Compound 5 was obtained as yellowish residue, [α]²⁰_D-12 (c 0.5, MeOH), showed a dehydrated pseudo-molecular ion peak [M–H₂O + Na]⁺ at m/z 337.0537 (calcd 337.0536) in the positive ion mode, corresponding to a molecular formula of C₁₃H₁₄O₉Na, error = 0.3 ppm. IR analysis (KBr disc) 3600 (–OH phenolic), 3303 (–OH carboxylic), 1708 (C=O carboxylic), and 1621 (C=C aromatic) (Fig. 41S).

The ¹H and ¹³C NMR spectra differed only from the previous compound 2 in the presence of one singlet aromatic proton H-6 at δ_H 7.00 correlated by HSQC to a methine carbon at δ_C 109.7. In addition to the appearance of a quaternary carbon at δ_C 140.0 corresponding to C-4 in the DEPTQ-135 NMR spectrum (Table 1 and Fig. 8S). The position of the aromatic proton was confirmed to be at C-6 from the HMBC correlations between H-6 (δ_H 6.97) with the carboxylic carbon at δ_C 164.2 and all the aromatic carbons C-1, C-2, C-4, and C-5 (δ_C 113.0, 116.4, 140.0, and 146.2, respectively) except C-3 (δ_C 142.7) (Fig. 2). Moreover, the anomeric proton at δ_H 4.93 (d, J = 10.4 Hz) displayed HMBC correlations with C-1 (δ_C 113.0), C-2 (δ_C 116.4), and C-3 (δ_C 142.7) (Fig. 2 and 10S). Additionally, NOESY spectrum revealed correlations from the α- oriented H-1′ to both H-3′ and H-5′ and from H-4′ to H-2′, confirming the presence of a β-glucosyl moiety (Fig. 2 and 11S).
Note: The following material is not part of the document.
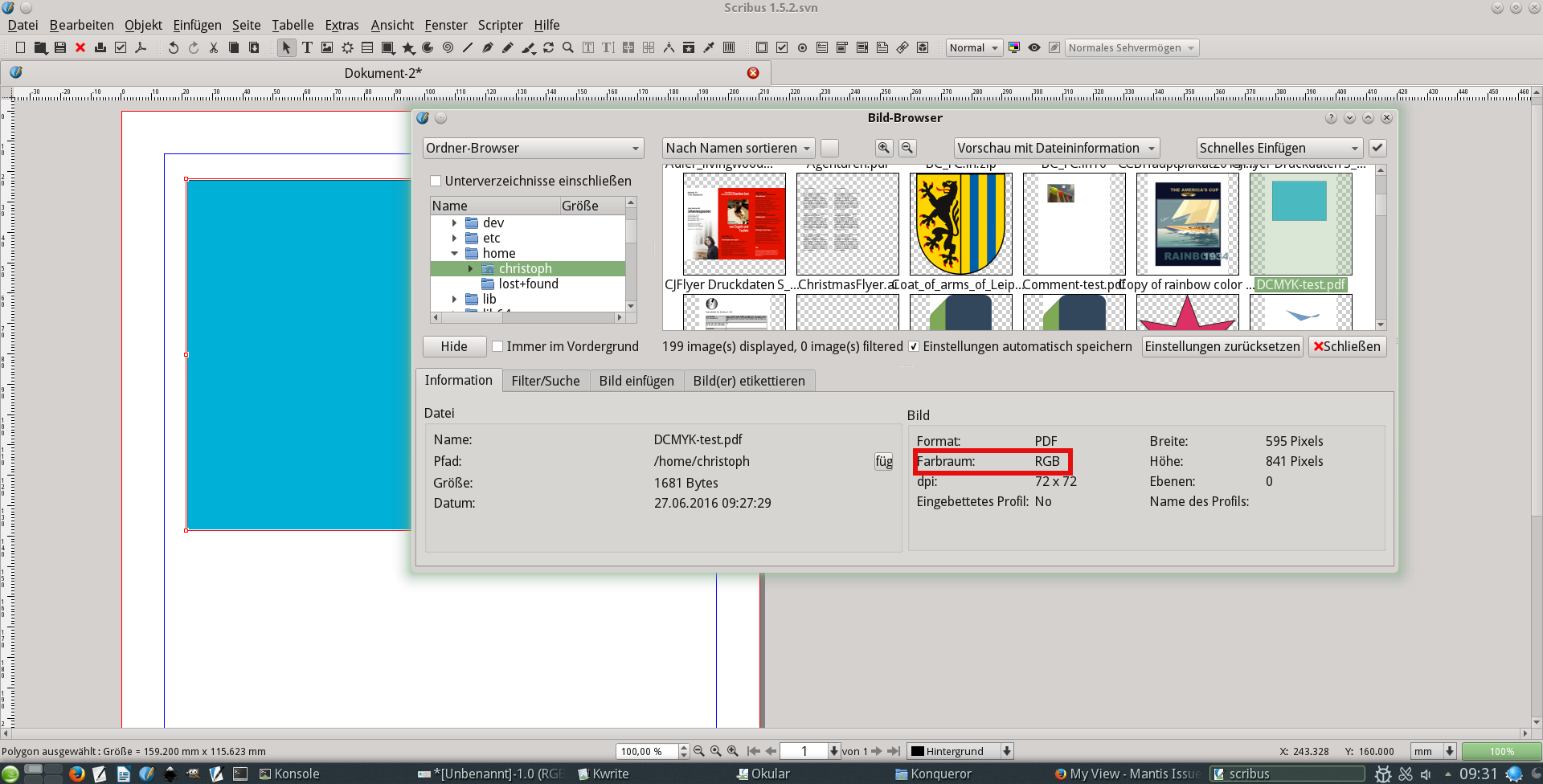
Task: Select the polygon star tool
Action: (x=407, y=48)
Therefore, compound 5 was identified to be gallic acid-2-C-β-D-glucopyranoside.

Ten known compounds were identified (Fig. 1) as 2-methoxyphenyl β-D-glucopyranoside (guaiacol β-glucoside) (1),³⁹ 6-hydroxymusizin (3),⁴⁰ soulieana acid (4),⁴¹ kaempferol (6),⁴² quercetin (7),⁴³, (3R, 5R, 6R, 7E, 9S)-megastigman-7-ene-3,5,6, 9-tetrol-3-O-β-D-glucopyranoside. (8),⁴⁴ 2, 6-dimethoxy-4-hydroxyphenol-1-O-β-D-glucopyranoside (9),⁴⁵ the (3 : 2) mixture of tachioside (methoxyhydroquinone-4-O-β-D-glucopyranoside) (10a)/isotachioside (methoxyhydroquinone-1-O-β-D-glucopyranoside) (10b),⁴⁶ litchiol B (11),⁴⁷ and corchoionoside C (12),⁴⁸ based on NMR data (Fig. 13S–22S), as well as by comparison to the spectral data already reported in literature.

3.2. Molecular docking

Natural products continue to provide innovative scaffolding for the development of new LSD1 inhibitors and quorum sensing inhibitors. This study virtually screens natural LSD1 and QS-inhibitors, compounds (1–12), for their potential anticancer and anti-quorum sensing activities. Our research focuses on the co-crystal structures of the LSD1 and CviR QS regulator protein/natural isolates complex and explores their mechanisms of action.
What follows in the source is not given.